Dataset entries
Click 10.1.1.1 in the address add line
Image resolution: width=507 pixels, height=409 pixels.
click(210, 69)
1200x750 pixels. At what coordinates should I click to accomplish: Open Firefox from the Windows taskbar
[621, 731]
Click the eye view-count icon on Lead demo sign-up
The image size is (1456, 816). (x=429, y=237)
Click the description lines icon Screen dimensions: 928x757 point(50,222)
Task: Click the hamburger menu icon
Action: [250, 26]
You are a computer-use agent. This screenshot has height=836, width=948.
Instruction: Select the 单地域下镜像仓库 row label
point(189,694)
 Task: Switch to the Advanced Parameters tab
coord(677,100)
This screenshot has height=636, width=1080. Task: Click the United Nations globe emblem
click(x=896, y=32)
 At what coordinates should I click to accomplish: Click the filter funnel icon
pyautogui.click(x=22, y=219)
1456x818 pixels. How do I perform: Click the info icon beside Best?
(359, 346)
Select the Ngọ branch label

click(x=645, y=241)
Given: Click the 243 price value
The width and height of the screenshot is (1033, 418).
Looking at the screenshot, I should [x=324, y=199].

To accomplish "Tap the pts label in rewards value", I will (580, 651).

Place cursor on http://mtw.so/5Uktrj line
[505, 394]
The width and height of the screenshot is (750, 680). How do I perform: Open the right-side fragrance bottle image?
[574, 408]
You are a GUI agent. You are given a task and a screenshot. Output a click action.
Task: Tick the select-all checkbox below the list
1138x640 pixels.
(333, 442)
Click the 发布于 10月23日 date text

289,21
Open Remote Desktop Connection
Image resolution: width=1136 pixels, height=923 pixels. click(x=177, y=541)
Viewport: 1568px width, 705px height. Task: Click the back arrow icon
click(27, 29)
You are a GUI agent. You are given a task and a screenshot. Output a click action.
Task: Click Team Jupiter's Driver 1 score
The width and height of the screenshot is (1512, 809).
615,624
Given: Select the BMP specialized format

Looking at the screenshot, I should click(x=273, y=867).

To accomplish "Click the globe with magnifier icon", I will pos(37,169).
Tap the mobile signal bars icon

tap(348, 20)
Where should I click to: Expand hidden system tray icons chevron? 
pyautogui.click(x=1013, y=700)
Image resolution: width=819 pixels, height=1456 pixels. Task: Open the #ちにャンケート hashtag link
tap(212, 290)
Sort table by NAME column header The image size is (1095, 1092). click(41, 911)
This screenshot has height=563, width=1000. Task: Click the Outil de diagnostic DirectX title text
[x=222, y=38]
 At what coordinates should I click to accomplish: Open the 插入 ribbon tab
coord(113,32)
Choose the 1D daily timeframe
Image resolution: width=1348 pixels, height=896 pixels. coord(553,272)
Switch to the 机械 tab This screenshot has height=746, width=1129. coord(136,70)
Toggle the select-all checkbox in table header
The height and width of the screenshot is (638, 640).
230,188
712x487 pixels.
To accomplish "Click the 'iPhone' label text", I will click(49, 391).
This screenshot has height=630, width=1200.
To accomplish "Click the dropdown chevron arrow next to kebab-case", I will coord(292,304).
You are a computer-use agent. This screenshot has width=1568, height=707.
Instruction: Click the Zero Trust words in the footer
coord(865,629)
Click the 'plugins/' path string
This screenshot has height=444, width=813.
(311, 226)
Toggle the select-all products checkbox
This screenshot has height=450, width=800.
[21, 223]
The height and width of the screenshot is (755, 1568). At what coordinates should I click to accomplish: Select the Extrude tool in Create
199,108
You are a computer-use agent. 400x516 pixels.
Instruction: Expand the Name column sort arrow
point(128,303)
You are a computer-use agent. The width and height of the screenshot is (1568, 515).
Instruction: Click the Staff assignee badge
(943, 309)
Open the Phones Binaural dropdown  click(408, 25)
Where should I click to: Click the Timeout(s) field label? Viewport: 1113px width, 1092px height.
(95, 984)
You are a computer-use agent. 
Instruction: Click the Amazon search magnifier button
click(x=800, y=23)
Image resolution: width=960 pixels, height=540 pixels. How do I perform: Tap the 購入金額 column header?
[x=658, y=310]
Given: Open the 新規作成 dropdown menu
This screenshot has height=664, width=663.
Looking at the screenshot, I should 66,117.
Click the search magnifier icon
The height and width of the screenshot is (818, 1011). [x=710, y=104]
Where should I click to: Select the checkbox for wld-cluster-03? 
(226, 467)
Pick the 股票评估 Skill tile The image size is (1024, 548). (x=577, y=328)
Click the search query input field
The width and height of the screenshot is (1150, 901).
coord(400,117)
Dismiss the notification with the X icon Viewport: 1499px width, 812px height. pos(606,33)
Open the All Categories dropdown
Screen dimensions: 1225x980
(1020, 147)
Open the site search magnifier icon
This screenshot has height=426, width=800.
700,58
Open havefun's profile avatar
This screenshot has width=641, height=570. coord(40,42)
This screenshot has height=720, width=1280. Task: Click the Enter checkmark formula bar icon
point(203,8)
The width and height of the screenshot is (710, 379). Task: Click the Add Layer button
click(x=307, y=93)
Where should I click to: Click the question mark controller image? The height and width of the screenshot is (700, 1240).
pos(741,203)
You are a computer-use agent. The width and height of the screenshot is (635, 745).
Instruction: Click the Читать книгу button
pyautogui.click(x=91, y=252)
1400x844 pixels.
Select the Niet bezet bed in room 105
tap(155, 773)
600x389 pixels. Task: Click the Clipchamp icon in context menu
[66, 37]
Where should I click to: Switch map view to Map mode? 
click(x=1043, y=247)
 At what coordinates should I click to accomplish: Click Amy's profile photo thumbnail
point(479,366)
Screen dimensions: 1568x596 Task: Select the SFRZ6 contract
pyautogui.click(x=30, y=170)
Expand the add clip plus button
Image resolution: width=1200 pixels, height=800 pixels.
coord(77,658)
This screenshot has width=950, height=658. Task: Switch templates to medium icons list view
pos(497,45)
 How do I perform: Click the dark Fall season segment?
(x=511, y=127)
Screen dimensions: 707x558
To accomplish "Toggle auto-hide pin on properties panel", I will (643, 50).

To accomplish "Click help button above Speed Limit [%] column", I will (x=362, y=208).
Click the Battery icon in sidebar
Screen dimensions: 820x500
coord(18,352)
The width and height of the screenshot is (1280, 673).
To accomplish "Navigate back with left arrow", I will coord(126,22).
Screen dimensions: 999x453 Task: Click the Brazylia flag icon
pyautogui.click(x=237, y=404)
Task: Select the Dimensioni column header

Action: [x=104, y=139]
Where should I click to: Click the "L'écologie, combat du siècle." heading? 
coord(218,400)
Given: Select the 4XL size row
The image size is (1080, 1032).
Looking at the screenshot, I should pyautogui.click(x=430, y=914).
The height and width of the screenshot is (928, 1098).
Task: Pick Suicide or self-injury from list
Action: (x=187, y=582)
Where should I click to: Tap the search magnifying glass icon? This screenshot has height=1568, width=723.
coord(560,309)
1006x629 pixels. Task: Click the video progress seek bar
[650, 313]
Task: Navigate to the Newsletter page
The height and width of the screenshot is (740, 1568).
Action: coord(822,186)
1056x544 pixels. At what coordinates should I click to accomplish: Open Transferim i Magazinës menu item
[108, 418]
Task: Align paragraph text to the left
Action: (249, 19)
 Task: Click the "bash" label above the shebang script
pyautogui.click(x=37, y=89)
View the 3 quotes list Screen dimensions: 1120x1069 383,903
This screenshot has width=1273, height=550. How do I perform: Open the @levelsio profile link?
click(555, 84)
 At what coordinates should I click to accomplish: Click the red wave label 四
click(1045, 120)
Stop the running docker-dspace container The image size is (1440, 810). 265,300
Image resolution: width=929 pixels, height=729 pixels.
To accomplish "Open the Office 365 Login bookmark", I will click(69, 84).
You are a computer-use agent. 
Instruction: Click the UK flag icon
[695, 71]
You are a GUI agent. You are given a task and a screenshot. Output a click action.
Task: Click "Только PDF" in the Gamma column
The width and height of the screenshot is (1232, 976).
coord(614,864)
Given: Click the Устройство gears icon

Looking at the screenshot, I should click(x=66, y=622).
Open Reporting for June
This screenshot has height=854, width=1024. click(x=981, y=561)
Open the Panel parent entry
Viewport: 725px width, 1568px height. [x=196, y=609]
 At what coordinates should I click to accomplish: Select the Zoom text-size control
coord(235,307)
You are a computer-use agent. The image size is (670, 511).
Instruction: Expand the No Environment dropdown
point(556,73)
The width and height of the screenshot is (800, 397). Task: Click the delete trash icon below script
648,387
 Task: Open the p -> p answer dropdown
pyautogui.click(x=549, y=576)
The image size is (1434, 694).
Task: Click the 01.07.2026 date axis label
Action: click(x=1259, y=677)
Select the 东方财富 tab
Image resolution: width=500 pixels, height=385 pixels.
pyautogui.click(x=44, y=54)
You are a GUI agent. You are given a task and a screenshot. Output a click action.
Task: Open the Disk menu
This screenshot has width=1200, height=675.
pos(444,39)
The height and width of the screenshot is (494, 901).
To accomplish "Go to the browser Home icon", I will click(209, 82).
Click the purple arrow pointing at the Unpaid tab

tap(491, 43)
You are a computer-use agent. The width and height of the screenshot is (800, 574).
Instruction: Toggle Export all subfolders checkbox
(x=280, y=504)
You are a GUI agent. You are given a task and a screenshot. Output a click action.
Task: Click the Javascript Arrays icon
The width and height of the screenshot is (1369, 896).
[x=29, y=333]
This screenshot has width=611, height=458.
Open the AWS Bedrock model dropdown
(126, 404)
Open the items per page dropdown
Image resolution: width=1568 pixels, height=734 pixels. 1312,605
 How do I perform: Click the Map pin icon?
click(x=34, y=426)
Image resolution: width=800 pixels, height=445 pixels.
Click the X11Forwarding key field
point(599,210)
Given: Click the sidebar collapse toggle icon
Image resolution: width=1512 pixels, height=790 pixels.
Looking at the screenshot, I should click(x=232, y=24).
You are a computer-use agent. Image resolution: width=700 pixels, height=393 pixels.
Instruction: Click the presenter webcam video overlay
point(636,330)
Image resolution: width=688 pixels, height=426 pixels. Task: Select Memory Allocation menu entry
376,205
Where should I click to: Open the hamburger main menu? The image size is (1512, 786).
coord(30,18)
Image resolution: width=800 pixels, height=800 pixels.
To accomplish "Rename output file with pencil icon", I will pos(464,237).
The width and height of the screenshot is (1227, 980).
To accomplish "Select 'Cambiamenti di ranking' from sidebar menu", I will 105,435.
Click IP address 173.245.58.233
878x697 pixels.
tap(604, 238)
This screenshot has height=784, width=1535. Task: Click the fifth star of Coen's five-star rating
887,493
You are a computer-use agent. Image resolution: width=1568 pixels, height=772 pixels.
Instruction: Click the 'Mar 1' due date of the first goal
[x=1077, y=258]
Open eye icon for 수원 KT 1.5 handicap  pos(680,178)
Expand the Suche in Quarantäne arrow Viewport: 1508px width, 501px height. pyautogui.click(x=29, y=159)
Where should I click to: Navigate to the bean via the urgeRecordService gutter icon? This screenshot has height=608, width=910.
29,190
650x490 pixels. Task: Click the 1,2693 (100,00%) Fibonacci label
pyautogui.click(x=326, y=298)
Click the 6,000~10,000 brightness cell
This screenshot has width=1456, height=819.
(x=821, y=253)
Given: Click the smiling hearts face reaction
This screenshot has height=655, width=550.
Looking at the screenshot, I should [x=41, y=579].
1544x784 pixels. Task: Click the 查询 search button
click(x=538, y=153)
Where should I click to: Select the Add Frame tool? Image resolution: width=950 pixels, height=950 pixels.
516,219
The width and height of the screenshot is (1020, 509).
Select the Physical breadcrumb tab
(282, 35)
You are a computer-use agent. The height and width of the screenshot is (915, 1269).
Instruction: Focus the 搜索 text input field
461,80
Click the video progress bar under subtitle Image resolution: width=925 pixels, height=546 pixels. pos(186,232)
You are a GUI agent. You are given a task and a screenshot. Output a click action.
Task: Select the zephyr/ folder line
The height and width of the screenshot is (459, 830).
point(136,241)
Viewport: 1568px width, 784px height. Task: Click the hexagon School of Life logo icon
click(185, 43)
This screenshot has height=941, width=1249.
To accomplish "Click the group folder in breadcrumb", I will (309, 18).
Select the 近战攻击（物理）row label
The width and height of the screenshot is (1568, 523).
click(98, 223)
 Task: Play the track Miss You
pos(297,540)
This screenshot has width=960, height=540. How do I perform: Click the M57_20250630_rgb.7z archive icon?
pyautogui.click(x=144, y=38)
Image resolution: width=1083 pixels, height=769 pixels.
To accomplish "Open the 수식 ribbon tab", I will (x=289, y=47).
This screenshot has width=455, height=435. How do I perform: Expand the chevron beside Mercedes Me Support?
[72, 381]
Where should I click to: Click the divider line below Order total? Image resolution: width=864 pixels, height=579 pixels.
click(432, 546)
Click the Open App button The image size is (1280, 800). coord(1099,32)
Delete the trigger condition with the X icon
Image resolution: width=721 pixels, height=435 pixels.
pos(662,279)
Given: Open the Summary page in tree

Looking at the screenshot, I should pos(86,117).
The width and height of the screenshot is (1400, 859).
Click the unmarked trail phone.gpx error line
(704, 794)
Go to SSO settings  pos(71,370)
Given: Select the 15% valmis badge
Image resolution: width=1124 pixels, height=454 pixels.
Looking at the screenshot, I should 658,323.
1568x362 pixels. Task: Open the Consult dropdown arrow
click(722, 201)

## EXERCISE DIRECTIONS
Copy out all lines from the records where the word "value" appears.

## RESULT
Given: Click the 243 price value
To accomplish "Tap the pts label in rewards value", I will (580, 651).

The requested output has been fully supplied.